I didn’t realize this until I checked but before 1972 delegates to both the Democratic and Republican national conventions were free to pick a candidate they prefered and not required to vote for the candidate who may have won their state’s primary. Those gatherings weren’t necessarily always the coronations they have become in our time.
Things changed after the 1968 Democratic convention in Chicago. If you’re my age, how can you not remember that one? Ever since then it has been a foregone conclusion that the candidate entering the convention from either party with the most delegates elected in the primaries would receive the party’s nomination to run for president.
That was until the convention occuring right now. Kamala Harris has something in common with 1968 and Hubert Humphrey. She’s the first person from either party since Humphrey to have won the nomination without having entered a primary.
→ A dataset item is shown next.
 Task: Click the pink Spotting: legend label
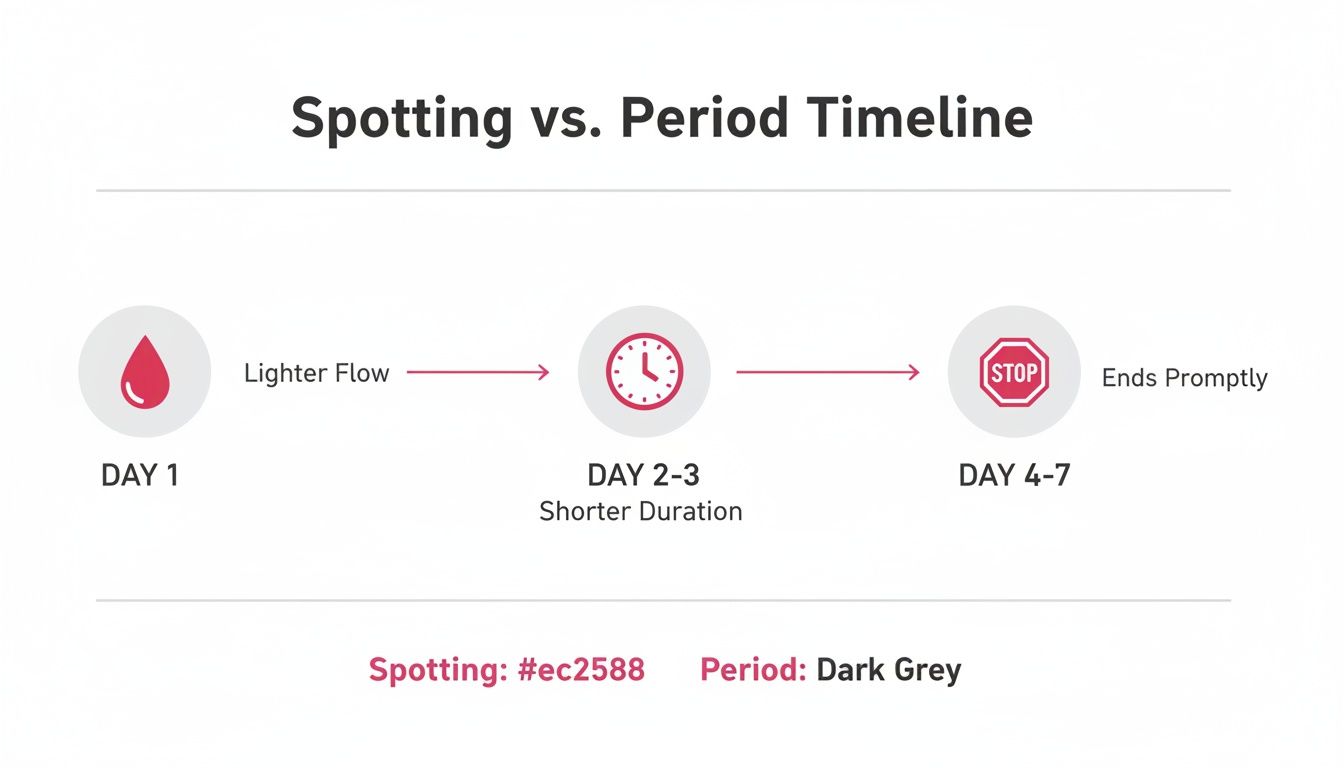pyautogui.click(x=437, y=669)
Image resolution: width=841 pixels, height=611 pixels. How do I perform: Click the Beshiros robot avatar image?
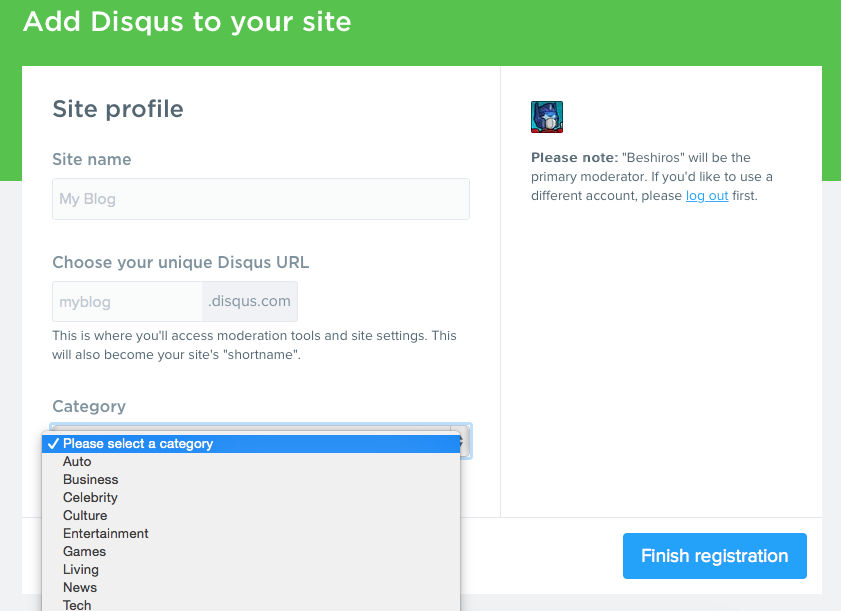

The run up to Joe Biden’s 11th hour decision not to seek reelection was a lot more like trauma than drama. Deflated Democrats were instantly elated and rallied behind Harris. Other would be aspirants for the nomination quickly fell in line and this week’s convention has unfolded smoothly if not totally without rancour.
In that regard just as Humphrey, was burdened and wounded in the election in November by his support for the United States’ continuing the Vietnam War and lost in the electoral college although barely in the popular vote to Richard Nixon, Harris will have to confront the opposition by a consequential part of her party to United States’ support of Israel for its ongoing actions in Gaza.
Tonight Harris will give “the speech of her life.” But really will it further energize her supporters more than they appear to be energized already? And will the television ratings be any higher than they have been in decades? Anything approaching a viewing audience of 25 million will be considered a success. By comparison last February’s Super Bowl was watched by nearly 115 million Americans.
National conventions since 1968, aside from being forgone conclusions, have been little more than days long political advertisements and decreased and splintered television coverage of them has reflected that. The legacy networks— ABC, CBS and NBC —now devote minimal broadcast time to them. Cable “news” channels with clearly partisan audiences— right wing Fox, left wing MSNBC and perceived by the right and admittedly others less dogmatic as left leaning CNN and PBS —have filled the space and reflect how even attempting to “be down the middle” is critiqued as “whose side are you own?” by many Americans today.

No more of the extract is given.